JUSTICE CENTER RELEASES REPORT THAT FINDS A MAJORITY OF NORTH CAROLINA FAMILIES CANNOT AFFORD TO RAISE A CHILD

Read the full report
Click here if you would like a copy mailed to you or if you would like to endorse the report.

Sixty percent of North Carolina families with children, comprising 1.6 million individuals, are not earning enough to meet their basic needs according a major policy report released Wednesday by the NC Justice and Community Development Center (the Justice Center). The report, entitled Working Hard is Still Not Enough, updates the Justice Center’s 2001 Living Income Standard (LIS) and finds that, on average, North Carolina families with children need more than twice the income of the “federal poverty level” to meet their most basic needs. Even for small families with one or two children, this amounts to an average wage of $10.60 per hour. Over 600,000 North Carolina families with children simply do not earn this.

“In the majority of these families at least one parent is working. Before the recession, it is likely that even more had a job,” said Sorien Schmidt, co-author of the report and the Justice Center’s Legislative Director. “The problem is that these families are caught in a major restructuring of the economy. The manufacturing jobs that paid enough to support a family are permanently leaving the state and being replaced with a new economy that is divided into low-wage work and high-skill jobs. That trend did not start with the recession and it won’t end with it either.”

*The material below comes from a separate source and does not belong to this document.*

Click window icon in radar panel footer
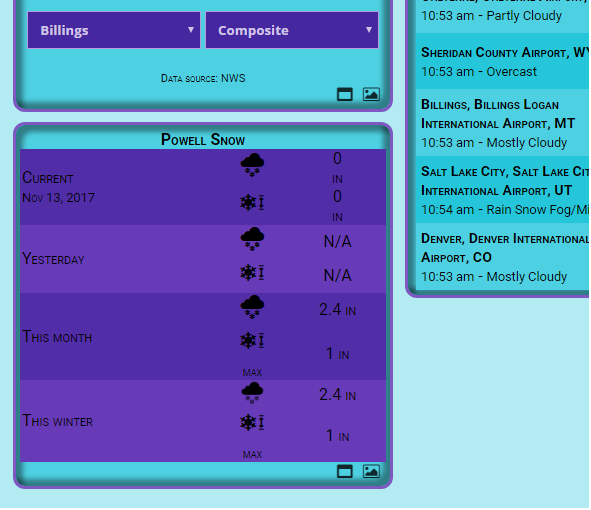The height and width of the screenshot is (510, 591). click(x=344, y=94)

Working Hard is Still Not Enough reveals that six of the eight fastest growing occupations in the state pay average wages less than the Living Income Standard and, indeed, less than average manufacturing wages. Some, like childcare, pay only $7.23 per hour on average. Other fast growing job sectors, such as registered nurses, pay more but require higher or different skills than those possessed by most manufacturing workers.

The report identifies two other prime reasons that family income levels have stagnated. First, except for a small boost from the strong 1990’s economy, value of real hourly wages has been dropping in tandem with the decline of minimum wage. Neither the minimum wage (which has remained at $5.15 for six years) nor real average hourly wages have kept up with rising family costs, especially childcare and housing expenses. Second, as wealthy households have seen a drop in the overall share of their income going to taxes, the tax burden on middle and low-income North Carolina households has risen. This has meant that the families least able to bear the cost of increased taxes are being asked to pay the largest share of their income.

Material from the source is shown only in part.